AIM OF THE EXERCISE
All lines between the start of the listing below and the line containing "Click the View", inclusive, must be repeated exactly.

DATA TO EXAMINE

________________________________________

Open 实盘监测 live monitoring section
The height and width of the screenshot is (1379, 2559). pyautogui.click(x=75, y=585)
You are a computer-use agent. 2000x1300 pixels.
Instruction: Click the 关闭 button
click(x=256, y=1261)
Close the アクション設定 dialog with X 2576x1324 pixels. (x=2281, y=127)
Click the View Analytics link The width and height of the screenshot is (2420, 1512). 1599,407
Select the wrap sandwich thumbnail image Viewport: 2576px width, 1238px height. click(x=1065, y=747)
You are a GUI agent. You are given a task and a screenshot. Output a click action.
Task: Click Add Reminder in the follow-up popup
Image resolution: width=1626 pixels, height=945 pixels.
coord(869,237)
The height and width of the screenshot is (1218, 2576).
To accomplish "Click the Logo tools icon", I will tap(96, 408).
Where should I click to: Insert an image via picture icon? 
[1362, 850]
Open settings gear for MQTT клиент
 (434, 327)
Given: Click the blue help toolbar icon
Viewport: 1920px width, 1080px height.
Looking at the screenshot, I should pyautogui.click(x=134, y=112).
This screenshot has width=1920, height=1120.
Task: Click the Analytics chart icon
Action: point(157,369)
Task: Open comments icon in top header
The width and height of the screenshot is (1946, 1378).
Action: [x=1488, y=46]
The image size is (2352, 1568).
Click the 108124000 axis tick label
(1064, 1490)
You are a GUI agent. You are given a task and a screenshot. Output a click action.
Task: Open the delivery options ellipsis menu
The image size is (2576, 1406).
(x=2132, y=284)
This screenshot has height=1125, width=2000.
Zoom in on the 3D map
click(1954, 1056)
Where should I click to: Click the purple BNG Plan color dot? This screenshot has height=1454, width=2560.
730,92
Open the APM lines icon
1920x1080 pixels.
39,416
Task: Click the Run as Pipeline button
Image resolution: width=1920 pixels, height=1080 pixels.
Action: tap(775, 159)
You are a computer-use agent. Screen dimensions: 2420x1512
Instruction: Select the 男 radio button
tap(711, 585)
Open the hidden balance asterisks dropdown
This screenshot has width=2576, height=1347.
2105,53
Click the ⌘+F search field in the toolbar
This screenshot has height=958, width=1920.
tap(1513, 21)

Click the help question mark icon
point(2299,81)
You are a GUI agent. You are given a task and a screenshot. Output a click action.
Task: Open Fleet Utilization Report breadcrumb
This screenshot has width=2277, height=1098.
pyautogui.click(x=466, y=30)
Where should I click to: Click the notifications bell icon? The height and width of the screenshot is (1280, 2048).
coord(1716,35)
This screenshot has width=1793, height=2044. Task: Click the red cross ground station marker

________________________________________

WRITTEN REPLY
Open 实盘监测 live monitoring section
The height and width of the screenshot is (1379, 2559). pyautogui.click(x=75, y=585)
You are a computer-use agent. 2000x1300 pixels.
Instruction: Click the 关闭 button
click(x=256, y=1261)
Close the アクション設定 dialog with X 2576x1324 pixels. (x=2281, y=127)
Click the View Analytics link The width and height of the screenshot is (2420, 1512). 1599,407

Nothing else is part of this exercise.